Krizin tırmanmaya devam ettiği bu süreçte Çin, Suriye’ye yönelik ABD’den gelen herhangi bir sıcak temas halinde savaş gemilerinin Rus Donanması’na katılmalarını emretti. Yani denklem daha karmaşık bir hâl alıyor.
Peki, bu sürpriz bir gelişme mi? Elbette hayır. Çünkü biz biliyoruz ki Çin’in bu noktadaki desteği sadece BMGK’daki oyalamalarla sınırlı değil. Çin’in Ortadoğu merkezli bu yeni denkleme dâhil olacağıyla ilgili ilk haberler Kasım 2015’ten bu yana basında yer alıyor. Örneğin Rusya ve Çin›in Suriye’de ortak hareket edeceğini ilk olarak 20 Kasım 2015’de İngiliz Daily Express gazetesi Ortadoğu ve Rusya kaynaklı raporlara dayandırarak verdiği haberde duyurmuştu.
Çin’in hedefi her ne pahasına olursa olsun ABD’yi kendi yakın çevresinden uzak tutmak ve başka coğrafyalarda onu meşgul etmek.
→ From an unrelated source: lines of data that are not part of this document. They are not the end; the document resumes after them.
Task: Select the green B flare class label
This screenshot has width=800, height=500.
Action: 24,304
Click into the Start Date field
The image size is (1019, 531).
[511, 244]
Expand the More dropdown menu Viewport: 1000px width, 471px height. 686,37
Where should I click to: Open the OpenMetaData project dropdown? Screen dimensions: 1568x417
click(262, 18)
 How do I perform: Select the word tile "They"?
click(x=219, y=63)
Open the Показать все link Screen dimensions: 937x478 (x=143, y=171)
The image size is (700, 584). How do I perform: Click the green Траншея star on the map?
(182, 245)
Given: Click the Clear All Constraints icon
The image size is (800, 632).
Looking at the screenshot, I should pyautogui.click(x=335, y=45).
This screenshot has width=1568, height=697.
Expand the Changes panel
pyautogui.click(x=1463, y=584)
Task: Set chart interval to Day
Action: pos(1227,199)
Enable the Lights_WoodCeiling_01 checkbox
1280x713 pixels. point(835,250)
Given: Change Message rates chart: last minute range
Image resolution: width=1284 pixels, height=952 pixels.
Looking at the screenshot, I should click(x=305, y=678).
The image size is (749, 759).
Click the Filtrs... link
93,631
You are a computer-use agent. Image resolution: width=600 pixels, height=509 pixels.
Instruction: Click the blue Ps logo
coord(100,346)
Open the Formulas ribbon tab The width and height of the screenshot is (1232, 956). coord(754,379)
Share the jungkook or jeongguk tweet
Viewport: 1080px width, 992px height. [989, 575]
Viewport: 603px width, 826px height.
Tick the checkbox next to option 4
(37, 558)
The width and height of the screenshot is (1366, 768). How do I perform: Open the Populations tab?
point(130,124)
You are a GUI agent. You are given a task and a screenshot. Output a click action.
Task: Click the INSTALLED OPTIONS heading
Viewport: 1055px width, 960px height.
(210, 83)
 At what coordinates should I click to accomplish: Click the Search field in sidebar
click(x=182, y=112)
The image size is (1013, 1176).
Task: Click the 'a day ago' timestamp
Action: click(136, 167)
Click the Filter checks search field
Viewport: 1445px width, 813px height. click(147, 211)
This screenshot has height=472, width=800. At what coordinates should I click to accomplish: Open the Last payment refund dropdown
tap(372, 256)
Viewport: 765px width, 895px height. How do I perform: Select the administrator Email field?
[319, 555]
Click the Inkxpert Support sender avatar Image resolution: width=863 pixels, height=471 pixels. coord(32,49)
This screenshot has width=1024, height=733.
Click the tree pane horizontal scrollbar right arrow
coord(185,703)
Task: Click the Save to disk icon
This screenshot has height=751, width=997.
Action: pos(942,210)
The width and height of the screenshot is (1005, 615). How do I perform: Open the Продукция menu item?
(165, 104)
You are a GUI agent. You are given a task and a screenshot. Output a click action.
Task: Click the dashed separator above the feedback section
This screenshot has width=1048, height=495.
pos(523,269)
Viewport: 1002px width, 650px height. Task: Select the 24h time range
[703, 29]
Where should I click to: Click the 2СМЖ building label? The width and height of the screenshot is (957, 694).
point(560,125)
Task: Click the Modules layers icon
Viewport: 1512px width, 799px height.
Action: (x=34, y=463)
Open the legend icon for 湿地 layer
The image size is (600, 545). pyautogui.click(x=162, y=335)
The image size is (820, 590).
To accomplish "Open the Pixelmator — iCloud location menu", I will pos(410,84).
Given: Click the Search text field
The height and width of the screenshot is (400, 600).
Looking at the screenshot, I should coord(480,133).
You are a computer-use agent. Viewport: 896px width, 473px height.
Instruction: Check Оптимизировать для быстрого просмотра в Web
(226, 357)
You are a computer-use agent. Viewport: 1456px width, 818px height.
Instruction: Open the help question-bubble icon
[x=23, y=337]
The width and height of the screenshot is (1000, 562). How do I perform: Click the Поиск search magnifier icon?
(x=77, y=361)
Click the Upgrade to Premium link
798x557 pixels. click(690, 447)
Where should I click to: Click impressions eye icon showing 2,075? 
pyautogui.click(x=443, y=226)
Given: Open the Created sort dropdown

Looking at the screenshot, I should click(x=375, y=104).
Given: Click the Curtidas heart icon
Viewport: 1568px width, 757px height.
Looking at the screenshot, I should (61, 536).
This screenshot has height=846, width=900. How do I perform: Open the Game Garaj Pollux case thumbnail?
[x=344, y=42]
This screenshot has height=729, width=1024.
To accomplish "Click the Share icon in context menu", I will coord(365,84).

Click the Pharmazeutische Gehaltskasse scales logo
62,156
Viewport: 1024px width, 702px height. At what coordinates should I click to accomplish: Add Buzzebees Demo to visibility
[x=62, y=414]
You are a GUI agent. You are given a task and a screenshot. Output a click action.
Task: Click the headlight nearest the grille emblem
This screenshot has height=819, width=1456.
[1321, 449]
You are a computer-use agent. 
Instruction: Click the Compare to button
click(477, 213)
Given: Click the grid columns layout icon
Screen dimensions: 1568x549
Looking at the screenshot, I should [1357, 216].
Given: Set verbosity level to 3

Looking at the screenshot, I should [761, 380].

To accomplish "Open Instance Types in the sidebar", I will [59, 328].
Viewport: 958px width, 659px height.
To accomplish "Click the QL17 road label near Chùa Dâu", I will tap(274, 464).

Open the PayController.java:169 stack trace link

Çin, gelinen aşama itibarıyla bu hedefine ulaşmak için ABD ile bir savaşı kendi sınırlarının ötesinde göze almış durumda.
Bunun dışında Çin, başta “Kuşak-Yol (Yeni İpek Yolu)” projesi olmak üzere bölge-küresel bazlı menfaatlerini de güven altına almak istiyor. Bunun yolu da elbette Rusya ve İran’ın zayıflamasından, Türkiye’nin ABD ile “yeniden” demesinden geçmiyor; en azından kısa-orta vadede.
Dolayısıyla bu son gelişme (Çin’in donanma göndermesi), Çin açısından yeni bir mücadele türü. Çin küresel güç statüsünü askeri boyutta da ispatlama/gösterme peşinde. ABD açısından hiç de alışık olmadığı bir durum söz konusu. Zaten mesele de burada. Oyun bundan dolayı her geçen gün daha kızışıyor. (Milli Gazete)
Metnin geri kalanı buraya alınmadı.